Мисс Марпл про себя подивилась слепоте энтузиастов социальных реформ.
– Вот именно. Оба брата Рестарик влюблены в нее.
– О, не думаю, – рассеянно произнес Льюис.
И продолжал:
– Стивен для нас неоценим – просто неоценим. Он удивительно сумел увлечь и заинтересовать мальчиков. В прошлом месяце они показали великолепный спектакль. Декорации, костюмы – все сами. Это лишний раз доказывает – я всегда говорил об этом Мэйверику, – что на преступления их толкает отсутствие в их жизни ярких событий. Ребенок придумывает себе драматические ситуации. Мэйверик говорит… ах да, Мэйверик… – Льюис не договорил, о чем-то вдруг вспомнив. – Надо, чтобы Мэйверик поговорил с инспектором об Эдгаре. Нелепая история…

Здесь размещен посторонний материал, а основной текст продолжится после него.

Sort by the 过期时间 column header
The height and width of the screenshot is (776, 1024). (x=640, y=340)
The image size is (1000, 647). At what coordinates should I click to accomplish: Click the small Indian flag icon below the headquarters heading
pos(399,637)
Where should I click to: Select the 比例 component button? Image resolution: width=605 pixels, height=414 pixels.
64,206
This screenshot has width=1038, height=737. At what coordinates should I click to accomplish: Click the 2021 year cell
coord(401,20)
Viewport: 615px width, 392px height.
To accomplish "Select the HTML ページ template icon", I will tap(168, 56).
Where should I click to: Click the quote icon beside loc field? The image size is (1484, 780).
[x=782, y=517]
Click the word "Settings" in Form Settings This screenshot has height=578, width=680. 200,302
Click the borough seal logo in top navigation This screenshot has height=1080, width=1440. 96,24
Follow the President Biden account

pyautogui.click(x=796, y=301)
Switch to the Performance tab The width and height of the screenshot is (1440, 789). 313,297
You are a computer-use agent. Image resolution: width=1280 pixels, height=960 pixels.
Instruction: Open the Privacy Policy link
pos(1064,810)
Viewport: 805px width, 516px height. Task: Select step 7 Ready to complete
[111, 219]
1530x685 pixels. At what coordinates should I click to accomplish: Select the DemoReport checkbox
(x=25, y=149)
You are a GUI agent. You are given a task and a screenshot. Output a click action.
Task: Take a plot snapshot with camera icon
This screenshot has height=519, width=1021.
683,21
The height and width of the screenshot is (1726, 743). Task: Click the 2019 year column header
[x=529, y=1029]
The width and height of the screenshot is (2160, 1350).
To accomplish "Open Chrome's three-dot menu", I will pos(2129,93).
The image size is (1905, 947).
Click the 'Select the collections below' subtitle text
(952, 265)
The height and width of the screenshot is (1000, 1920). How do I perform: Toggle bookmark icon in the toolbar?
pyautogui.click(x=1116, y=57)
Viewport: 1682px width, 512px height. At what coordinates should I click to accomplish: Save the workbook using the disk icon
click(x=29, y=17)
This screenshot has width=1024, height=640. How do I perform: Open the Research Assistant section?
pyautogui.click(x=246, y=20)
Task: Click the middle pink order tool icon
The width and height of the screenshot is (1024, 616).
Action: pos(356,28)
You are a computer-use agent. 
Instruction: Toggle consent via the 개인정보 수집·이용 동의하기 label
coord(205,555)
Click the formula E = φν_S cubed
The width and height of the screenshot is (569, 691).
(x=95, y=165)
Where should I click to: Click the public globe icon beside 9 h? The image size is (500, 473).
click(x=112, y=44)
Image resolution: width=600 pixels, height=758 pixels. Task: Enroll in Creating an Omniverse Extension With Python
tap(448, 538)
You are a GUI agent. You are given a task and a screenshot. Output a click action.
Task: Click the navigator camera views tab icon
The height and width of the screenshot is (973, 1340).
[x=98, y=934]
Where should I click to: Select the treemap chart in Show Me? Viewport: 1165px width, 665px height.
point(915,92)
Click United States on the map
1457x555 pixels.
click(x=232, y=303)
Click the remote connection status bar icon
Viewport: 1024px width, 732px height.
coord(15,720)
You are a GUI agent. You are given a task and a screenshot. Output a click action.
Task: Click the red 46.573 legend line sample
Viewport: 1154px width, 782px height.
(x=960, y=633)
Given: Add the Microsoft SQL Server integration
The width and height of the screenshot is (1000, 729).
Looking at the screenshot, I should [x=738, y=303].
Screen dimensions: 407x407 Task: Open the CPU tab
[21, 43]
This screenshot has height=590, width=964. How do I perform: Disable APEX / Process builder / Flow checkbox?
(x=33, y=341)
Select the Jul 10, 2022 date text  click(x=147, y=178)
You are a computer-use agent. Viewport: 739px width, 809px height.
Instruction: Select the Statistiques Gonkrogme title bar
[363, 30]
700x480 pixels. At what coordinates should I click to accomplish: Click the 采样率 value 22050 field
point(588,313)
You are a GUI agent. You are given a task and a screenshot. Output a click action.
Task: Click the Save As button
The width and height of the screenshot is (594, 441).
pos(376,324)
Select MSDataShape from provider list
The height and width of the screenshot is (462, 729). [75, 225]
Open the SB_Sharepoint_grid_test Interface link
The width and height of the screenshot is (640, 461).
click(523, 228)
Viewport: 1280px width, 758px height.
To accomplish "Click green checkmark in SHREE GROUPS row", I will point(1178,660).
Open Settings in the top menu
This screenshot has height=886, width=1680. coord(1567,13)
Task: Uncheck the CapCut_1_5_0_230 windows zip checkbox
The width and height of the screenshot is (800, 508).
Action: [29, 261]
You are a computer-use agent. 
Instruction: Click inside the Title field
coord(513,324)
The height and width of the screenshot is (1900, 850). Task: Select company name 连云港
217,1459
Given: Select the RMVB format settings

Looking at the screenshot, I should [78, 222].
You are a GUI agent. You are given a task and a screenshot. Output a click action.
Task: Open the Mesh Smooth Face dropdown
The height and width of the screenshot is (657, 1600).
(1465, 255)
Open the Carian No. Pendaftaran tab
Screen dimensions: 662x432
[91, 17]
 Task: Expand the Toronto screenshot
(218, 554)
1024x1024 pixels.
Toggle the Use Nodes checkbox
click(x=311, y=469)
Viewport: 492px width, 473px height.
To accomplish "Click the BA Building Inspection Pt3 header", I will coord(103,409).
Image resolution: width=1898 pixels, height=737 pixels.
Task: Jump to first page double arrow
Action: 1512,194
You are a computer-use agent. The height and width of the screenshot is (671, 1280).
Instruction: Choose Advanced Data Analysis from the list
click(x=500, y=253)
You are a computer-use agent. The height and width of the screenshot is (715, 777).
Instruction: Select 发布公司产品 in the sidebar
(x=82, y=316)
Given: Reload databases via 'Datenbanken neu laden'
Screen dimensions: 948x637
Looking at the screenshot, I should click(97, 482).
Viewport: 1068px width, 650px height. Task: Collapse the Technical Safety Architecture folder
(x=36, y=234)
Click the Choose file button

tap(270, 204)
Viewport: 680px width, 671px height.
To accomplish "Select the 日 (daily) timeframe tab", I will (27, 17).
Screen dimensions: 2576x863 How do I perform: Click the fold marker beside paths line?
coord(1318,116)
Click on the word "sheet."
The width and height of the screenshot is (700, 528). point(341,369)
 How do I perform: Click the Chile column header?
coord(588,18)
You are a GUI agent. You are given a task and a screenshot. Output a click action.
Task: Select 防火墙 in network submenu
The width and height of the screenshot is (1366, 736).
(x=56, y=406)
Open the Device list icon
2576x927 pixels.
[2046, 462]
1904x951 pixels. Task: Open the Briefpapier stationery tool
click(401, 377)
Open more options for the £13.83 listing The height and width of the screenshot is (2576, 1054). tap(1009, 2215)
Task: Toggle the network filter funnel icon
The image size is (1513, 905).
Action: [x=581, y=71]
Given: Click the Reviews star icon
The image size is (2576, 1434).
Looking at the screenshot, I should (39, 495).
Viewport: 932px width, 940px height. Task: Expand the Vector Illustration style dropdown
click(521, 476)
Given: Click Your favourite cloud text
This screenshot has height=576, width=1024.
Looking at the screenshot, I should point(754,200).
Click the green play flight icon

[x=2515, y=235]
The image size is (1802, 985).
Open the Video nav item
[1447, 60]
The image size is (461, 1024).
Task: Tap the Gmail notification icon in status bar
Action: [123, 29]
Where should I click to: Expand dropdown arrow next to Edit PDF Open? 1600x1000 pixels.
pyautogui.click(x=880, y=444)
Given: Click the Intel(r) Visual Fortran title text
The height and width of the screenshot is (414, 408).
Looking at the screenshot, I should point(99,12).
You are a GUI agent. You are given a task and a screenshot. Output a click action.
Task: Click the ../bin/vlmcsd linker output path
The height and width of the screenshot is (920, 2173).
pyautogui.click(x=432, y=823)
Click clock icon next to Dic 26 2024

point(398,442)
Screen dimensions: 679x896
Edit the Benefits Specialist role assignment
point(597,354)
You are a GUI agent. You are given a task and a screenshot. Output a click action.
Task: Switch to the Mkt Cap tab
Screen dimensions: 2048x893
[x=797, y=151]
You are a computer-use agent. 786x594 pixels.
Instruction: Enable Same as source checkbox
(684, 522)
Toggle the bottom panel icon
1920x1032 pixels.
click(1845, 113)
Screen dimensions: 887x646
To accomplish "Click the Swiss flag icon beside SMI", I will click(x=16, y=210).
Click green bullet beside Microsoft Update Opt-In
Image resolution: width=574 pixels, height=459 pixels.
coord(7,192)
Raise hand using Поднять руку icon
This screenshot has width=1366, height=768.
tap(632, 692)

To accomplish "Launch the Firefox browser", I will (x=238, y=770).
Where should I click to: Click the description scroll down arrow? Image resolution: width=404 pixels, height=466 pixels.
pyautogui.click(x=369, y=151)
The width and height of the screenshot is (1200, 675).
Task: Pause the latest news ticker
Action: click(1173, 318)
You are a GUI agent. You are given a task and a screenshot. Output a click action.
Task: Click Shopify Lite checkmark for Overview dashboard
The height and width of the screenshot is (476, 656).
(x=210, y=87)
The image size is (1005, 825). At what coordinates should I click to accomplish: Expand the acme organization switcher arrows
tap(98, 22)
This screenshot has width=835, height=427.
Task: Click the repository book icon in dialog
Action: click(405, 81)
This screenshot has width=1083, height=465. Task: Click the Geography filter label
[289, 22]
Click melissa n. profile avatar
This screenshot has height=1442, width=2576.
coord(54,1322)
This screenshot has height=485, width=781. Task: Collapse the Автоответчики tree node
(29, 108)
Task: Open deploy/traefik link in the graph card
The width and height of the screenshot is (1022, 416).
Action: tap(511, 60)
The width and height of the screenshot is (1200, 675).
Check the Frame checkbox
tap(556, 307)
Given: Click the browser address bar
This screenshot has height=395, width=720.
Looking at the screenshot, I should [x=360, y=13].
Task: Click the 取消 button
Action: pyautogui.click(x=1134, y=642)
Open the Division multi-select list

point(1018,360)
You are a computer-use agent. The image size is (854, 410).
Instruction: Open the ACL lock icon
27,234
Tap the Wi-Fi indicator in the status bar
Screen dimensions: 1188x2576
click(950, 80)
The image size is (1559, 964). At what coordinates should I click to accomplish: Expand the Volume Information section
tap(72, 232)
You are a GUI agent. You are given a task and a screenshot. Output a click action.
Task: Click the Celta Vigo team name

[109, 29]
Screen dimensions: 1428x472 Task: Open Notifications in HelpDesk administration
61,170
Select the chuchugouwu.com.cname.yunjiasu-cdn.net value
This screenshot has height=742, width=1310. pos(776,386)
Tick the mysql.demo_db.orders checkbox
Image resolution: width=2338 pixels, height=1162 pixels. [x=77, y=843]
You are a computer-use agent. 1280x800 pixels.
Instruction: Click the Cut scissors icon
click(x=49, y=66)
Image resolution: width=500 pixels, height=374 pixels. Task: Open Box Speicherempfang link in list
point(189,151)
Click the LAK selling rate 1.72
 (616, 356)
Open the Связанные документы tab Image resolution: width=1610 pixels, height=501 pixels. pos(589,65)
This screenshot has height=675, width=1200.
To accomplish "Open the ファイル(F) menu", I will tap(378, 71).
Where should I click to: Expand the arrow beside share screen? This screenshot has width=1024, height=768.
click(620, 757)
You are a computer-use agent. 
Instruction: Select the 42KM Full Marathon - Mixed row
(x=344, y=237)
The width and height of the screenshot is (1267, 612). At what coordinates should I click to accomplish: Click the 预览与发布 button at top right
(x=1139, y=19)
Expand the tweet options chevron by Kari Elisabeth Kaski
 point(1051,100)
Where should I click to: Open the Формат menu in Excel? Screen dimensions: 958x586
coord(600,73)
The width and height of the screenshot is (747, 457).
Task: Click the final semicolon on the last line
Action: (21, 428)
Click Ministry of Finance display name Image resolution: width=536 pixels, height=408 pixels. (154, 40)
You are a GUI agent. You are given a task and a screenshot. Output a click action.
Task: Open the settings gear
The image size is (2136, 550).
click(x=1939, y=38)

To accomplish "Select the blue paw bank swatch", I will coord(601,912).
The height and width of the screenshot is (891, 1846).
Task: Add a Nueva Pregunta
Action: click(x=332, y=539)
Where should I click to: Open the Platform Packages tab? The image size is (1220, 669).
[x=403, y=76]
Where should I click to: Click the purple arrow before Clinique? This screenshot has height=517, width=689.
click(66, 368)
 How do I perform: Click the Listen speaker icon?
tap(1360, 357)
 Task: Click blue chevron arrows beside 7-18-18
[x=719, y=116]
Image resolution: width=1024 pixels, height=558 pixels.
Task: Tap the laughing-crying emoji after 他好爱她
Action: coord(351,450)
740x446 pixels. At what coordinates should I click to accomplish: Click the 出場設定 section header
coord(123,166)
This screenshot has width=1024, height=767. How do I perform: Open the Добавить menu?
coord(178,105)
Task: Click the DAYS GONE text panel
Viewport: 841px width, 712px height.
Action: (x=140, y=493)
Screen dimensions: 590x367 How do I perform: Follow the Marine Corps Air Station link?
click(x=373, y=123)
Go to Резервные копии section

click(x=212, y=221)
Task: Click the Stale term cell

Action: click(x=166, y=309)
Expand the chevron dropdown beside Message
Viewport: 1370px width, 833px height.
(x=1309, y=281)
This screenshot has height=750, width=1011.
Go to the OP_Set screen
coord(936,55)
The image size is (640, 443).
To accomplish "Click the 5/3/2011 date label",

– А что вы на самом деле знаете об Эдгаре Лоусоне, мистер Серроколд?
– Все, – решительно сказал Льюис. – То есть все, что надо знать. Знаю, каково его происхождение… воспитание… и эту его укоренившуюся неуверенность в себе…
Мисс Марпл прервала его:
– Не мог ли Эдгар Лоусон пытаться отравить Керри-Луизу?
– Едва ли. Он пробыл здесь всего несколько недель. И вообще смешно! Зачем Эдгару травить мою жену? Что он может этим выиграть?
– Ничего материального, конечно. Но он может иметь какой-то свой мотив. Он ведь очень странный.
– Вы хотите сказать – ненормальный?
– Пожалуй. Впрочем, не совсем. Просто в нем что-то не так.
Нельзя сказать, чтобы она выразилась ясно. Льюис Серроколд принял ее слова в их прямом смысле.
– Да, – сказал он со вздохом. – У бедного малого все не так. Но улучшение было значительное. Я просто не понимаю, что спровоцировало этот внезапный рецидив.
Мисс Марпл подхватила:
– Да, я тоже пытаюсь это понять… Если…
В комнату вошел инспектор Карри, и она не договорила.
Льюис Серроколд вышел, а инспектор Карри сел и как-то особенно улыбнулся мисс Марпл.
– Итак, мистер Серроколд просил вас быть сторожевым псом, – сказал он.
– Ну да, – сказала она извиняющимся тоном. – Надеюсь, вы ничего не имеете против.
– Не имею. Считаю это хорошей мыслью. А знает ли мистер Серроколд, что вы как нельзя лучше подходите для этой роли?
– Я не совсем понимаю вас, инспектор.
– Он думает, что вы – очень милая пожилая дама, которая училась вместе с его женой. А мы, – он одобрительно кивнул, – знаем, что вы умеете кое-что еще. Преступления – это прямо по вашей части. Мистер Серроколд знает только один вид преступника – начинающего и подающего надежды. Мне прямо становится противно. Может, я, конечно, не прав, сужу по старинке. Но разве мало у нас хороших, порядочных парней, которым очень следовало бы помочь делать в жизни первые шаги? Так нет! Добродетель, мол, сама по себе награда. Порядочным людям миллионеры ничего не завещают. Впрочем, не слушайте меня, я ведь сужу по старинке. Но мне довелось видеть парней и девушек – уж, кажется, все было против них: и дурные родители, и невезенье, а они выстояли, не оступились. Вот таким я завещаю свою кубышку, если она у меня будет. Да только не будет ее. Будет пенсия, и копайся себе в саду.
Он опять ласково кивнул мисс Марпл.
– Вчера мой начальник Блэкер рассказал мне о вас. Сказал, что у вас большой опыт, что вы здорово изучили неприглядные стороны человеческой натуры. Я хотел бы знать вашу точку зрения. Кто же злодей? Молодой муж и доблестный американский солдат?
– Это очень устроило бы всех, – сказала мисс Марпл.